What’s more, the once free-flowing waters of free agency have grown more sluggish and have almost frozen entirely over the past few years. That has affected the timing in the market, eliminating any frenzied signing period and often dragging big contracts into spring training or even the regular season.
“When you’re the thermometer, you’re not the turkey,” Boras told Shaikin. “We put the thermometer in and the turkey tells us when it is done.
“That’s kind of how the winter meetings work. Sometimes the turkey is done rather quickly, because the heat is high early. If the temperature is low, then obviously the turkey takes longer to cook.”
That temperature doesn’t figure to be much more than lukewarm as owners bemoan biblical losses and commissioner Rob Manfred says the industry took about a $3 billion hit in 2020. The Cubs alone claim to have missed out on as much as $140 million in revenue this past season, largely because Tom Ricketts said roughly 70% of their income is derived from gameday activities.

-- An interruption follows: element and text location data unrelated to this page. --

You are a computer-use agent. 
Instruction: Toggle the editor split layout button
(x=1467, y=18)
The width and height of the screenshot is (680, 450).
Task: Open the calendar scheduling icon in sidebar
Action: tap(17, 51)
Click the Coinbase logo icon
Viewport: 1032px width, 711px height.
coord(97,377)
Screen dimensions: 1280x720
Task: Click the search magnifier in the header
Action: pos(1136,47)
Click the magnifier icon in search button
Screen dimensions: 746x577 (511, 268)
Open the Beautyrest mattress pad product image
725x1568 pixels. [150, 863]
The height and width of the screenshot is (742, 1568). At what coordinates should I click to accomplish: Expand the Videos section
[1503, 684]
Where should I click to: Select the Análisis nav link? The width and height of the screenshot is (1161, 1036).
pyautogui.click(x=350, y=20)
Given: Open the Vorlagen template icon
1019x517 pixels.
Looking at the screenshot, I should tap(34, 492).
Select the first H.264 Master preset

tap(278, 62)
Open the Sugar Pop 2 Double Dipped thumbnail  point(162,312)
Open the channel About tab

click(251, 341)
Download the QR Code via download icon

Boras, however, strikes back at those figures by pointing out that teams paid out less than 40% of player salaries due to the shortened season. They also collected local television revenue and reaped a national postseason windfall that included more teams and games due to an expanded format. Then there’s the new $3.7 billion deal with Turner that nets the league a 65% increase over the previous pact that paid a mere $325 million annually.
“There’s no team in baseball that lost money last year,” Boras said.
He went on to say that there will be a full season played in 2021 because teams need to squeeze as much money as possible out of those local contracts. That includes the Cubs, who desperately need to leverage Marquee to the greatest extent possible after a short season that saw the new network struggle with carriage partnerships.
We’ll certainly hear more from Boras as the virtual meetings are held this week, so be ready for a healthy dose of performative bluster that flies in the face of whatever narrative web the league is spinning.